→ **EXERCISE TASKS**:
1 - Please print the Tiny Search Engine spec from "Indexer relies on" to "counts within each.".
2 - Carry on the Tiny Search Engine spec past its final line.

***** SOURCE EXTRACT *****

Joshua Pfefferkorn

Tiny Search Engine

TSE Crawler Implementation Spec

Data Structures

Crawler relies on hashtable (which uses set) and bag in order to crawl through the web. bag is used to store webpages of pages that have not yet been visited, while hashtable tracks URLs of pages that have already been visited.

Modules and Parameters

void crawler(char *seedURL, char *pageDirectory, int maxDepth);
bool pagefetcher(webpage_t *webpage);
void pagescanner(webpage_t *webpage, hashtable_t *hashtable, bag_t *bag);
// used by crawler but stored in pagedir in common library
void pagesaver(webpage_t *webpage, char *pageDirectory, int id);
inline static void logr(const char *word, const int depth, const char *url);

Data Flow

main

Validates arguments
- Checks for 3 arguments
- Checks that maxDepth is an integer and within the correct range
- Checks that pageDirectory exists and is writeable
- Checks that seedURL is internal
Calls crawler

crawler

Copies the seedURL
Creates a webpage for it
- Checks that webpage is not NULL
Creates a bag to hold unvisited webpages
- Checks that bag is not NULL
Creates a hashtable to hold visited URLs
- Size 200 * (maxDepth + 1) adjusts size for number of webpages expected to be visited in order to maximize efficiency & protects against maxDepth = 0
- Checks that hashtable is not NULL
Inserts seedURL webpage into bag
Inserts seedURL into hashtable
Document ID initialized to 1
While there are still webpages to visit
- Extracts webpage from bag
- Calls pagefetcher on webpage
- Prints message using logr
- Calls pagesaver on webpage
- Prints message using logr
- Increments document ID
- If maximum depth has not been reached
  - Calls pagescanner on webpage
- Once webpage has been fetched, saved, and scanned, deletes it
Deletes empty bag
Deletes empty hashtable

pagefetcher

Calls webpage_fetch on webpage

pagescanner

Prints message using logr
While there are still URLs on the page
- Tries to normalize URL
- Verifies the URL is internal
  - If URL is not already in hashtable
    - Creates a webpage for it
    - Inserts the webpage into bag
    - Prints message using logr
- Otherwise prints message using logr if URL is not internal or is already in hashtable
Frees string for current URL

pagesaver

Allocates memory and converts ID int to a string
Allocates memory to hold filename, concatenating pageDirectory and ID
Tries to open and write file, exists if unsuccessful
Writes URL file
Writes depth to file
Writes HTML to file
Closes file
Frees ID string and filename

Error Handling and Recovery

Exits with non-zero error code if:

Any arguments are invalid
Out of memory

TSE Indexer Implementation Spec

Data Structures

Indexer relies on hashtable and counters in order to build an index of words, document IDs, and counts. hashtable is used to store words as keys and counters as items. counters, in turn, stores documents IDs and word counts within each.

***** GIVEN INFORMATION *****

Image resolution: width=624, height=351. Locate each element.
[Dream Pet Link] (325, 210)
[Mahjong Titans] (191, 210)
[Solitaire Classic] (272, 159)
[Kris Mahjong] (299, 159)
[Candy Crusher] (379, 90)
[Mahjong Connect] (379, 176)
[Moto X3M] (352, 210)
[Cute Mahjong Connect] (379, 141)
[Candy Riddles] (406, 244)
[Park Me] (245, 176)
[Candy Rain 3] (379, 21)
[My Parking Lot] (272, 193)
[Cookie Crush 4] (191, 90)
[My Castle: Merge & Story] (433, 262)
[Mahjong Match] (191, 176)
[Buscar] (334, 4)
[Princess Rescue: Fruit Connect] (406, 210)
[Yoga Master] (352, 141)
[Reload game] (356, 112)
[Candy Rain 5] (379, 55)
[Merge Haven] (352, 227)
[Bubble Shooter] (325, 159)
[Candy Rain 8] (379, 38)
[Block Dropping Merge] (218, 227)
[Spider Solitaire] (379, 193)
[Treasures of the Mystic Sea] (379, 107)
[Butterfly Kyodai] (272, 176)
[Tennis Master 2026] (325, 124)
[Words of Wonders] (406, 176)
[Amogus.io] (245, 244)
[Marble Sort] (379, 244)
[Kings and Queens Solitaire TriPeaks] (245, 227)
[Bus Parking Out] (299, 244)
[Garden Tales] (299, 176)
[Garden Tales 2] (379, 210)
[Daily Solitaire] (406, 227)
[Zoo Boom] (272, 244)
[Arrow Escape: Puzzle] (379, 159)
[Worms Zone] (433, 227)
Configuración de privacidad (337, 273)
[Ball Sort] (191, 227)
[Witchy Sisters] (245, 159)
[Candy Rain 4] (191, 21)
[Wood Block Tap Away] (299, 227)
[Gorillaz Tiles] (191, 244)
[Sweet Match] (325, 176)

*****

→ **RESPONSES IN ORDER**:
1 -
Indexer relies on hashtable and counters in order to build an index of words, document IDs, and counts. hashtable is used to store words as keys and counters as items. counters, in turn, stores documents IDs and word counts within each.

2 -
Modules and Parameters

void indexer(char *pageDirectory, char *indexFilename);
// in common directory (pagedir.c)
bool isCrawlerDirectory(char *dir);
// in common directory (word.c)
char* NormalizeWord(char *word);
// in common directory (index.c)
char* getCrawlerFilename(char *pageDirectory, int id);
void addWordToIndex(char *word, hashtable_t *index, int id);
void writeIndexToFile(hashtable_t *index, char *indexFilename);
hashtable_t* readIndexFromFile(char *indexFilename);
// used as a helper method in hashtable_delete
void counterDelete(void *item);
// used in writeIndexToFile as a helper method in hashtable_iterate
void printHashtable(void *arg, const char *key, void *item);
// used as a helper metjood in printHashtable
void printCounters(void *arg, const int key, int count);

Data Flow

indexer:

main

validates arguments
- checks for 2 arguments
- stores arguments into strings
- calls isCrawlerDirectory on pageDirectory
  - isCrawlerDirectory verifies that pageDirectory exists, is readable, and was produced by crawler
- writes indexFilename if it does not yet exists or overwrites if it does
calls indexer

indexer

creates hashtable to store index contents
initializes id to 1
calls getCrawlerFilename
- getCrawlerFilename generates the filename of the first document in the directory (id 1)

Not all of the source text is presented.